When to use and not to use
The ES comes as an integrated package with software and operating system. It support extracting text from many file formats and can automatically generate thumbnails from many images and many other functions. For example here is how a search hit for an image can look like out of the box.
No pun intended. We just happened to have that logo in the test set and think the search result looks good.
However all this comes with some overhead, so it may be that the ES isn’t right for your project. At list the following may be some points to consider.
Overkill for small sites
If you have a relative small website that is public available you may want to consider using a simple PHP or CGI script, or a fully hosted solution instead of having to run another (virtual) server.
The ES is not based on tables and fields like a SQL database, so it can’t mimic an SQL table.

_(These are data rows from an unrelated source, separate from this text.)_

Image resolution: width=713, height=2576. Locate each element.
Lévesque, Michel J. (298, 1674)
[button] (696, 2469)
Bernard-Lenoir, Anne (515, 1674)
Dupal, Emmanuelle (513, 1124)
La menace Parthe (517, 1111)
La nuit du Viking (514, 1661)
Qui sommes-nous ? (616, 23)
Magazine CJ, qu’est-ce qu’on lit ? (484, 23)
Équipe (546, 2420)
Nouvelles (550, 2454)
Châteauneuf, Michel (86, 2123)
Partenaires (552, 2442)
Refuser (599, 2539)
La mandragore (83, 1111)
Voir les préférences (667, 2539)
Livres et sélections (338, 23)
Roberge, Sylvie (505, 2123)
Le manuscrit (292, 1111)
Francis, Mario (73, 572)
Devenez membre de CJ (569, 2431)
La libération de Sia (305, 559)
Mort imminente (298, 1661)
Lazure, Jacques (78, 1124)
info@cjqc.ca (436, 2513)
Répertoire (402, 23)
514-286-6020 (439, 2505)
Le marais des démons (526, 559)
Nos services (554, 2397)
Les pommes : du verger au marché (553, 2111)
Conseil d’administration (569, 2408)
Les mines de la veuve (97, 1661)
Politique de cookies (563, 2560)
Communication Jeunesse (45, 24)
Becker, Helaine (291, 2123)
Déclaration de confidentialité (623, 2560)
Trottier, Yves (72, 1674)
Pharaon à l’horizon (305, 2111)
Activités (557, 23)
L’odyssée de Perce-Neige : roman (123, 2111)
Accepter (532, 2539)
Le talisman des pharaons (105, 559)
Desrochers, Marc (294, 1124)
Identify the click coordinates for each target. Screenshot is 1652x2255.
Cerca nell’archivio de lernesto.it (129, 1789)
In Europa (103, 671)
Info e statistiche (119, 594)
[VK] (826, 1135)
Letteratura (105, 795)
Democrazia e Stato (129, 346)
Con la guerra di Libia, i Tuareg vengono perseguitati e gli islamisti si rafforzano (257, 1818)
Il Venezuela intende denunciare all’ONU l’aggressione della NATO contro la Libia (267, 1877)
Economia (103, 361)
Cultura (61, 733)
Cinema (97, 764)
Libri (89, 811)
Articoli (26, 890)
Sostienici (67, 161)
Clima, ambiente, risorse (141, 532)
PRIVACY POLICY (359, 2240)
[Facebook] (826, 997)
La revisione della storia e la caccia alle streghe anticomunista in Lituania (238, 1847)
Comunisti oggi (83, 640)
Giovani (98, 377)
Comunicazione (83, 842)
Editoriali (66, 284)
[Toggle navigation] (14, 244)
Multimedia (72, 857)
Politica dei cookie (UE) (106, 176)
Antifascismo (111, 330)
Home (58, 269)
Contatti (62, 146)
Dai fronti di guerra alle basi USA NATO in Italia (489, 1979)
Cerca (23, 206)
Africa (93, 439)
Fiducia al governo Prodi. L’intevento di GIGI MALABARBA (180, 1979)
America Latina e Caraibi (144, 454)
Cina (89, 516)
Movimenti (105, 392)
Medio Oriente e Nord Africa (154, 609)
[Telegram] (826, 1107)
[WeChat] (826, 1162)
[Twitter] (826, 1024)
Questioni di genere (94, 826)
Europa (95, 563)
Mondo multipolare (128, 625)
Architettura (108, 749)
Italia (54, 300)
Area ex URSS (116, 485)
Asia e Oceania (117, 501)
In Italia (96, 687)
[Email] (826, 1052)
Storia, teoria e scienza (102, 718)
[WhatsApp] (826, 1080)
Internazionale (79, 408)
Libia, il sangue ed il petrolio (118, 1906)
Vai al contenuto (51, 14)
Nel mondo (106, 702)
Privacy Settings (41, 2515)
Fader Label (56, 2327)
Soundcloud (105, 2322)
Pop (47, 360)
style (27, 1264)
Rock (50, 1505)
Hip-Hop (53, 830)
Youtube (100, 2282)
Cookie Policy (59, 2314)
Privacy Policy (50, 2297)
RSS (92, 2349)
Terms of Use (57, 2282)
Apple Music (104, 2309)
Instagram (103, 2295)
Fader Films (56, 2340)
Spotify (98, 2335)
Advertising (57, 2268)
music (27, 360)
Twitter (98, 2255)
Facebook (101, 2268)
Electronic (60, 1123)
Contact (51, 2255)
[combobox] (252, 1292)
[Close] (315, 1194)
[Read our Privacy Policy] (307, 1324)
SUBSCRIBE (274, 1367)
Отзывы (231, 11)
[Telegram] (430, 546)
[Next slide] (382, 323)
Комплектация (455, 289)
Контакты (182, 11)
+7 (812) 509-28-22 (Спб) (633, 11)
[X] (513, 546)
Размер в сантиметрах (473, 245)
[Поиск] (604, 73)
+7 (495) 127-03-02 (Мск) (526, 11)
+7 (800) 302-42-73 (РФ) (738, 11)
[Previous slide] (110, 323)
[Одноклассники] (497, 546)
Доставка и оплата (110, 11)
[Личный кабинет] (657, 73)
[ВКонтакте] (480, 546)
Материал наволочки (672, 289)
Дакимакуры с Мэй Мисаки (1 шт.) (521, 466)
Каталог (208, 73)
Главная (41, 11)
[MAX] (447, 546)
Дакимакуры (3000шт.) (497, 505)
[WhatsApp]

Instead the ES uses a flexible concept of documents and document attributed. This document system is great for indexing real documents and websites, but not for maintaining table relations.
If you need to mimic the field in a database you may want to look into using Apache Solr instead.
Automatic distribution and replicating
While the ES do support distribution and clustering this is a kind of undocumented black art to setup. If you need a system where the data indexed needs to be spited up on many servers you may want to look into ElasticSearch instead. However be aware that ElasticSearch don’t support any crawlers and data converters so you have to convert all data to text and push it to ElasticSearch by using JSON.
Automatic clustering support is something we are working on.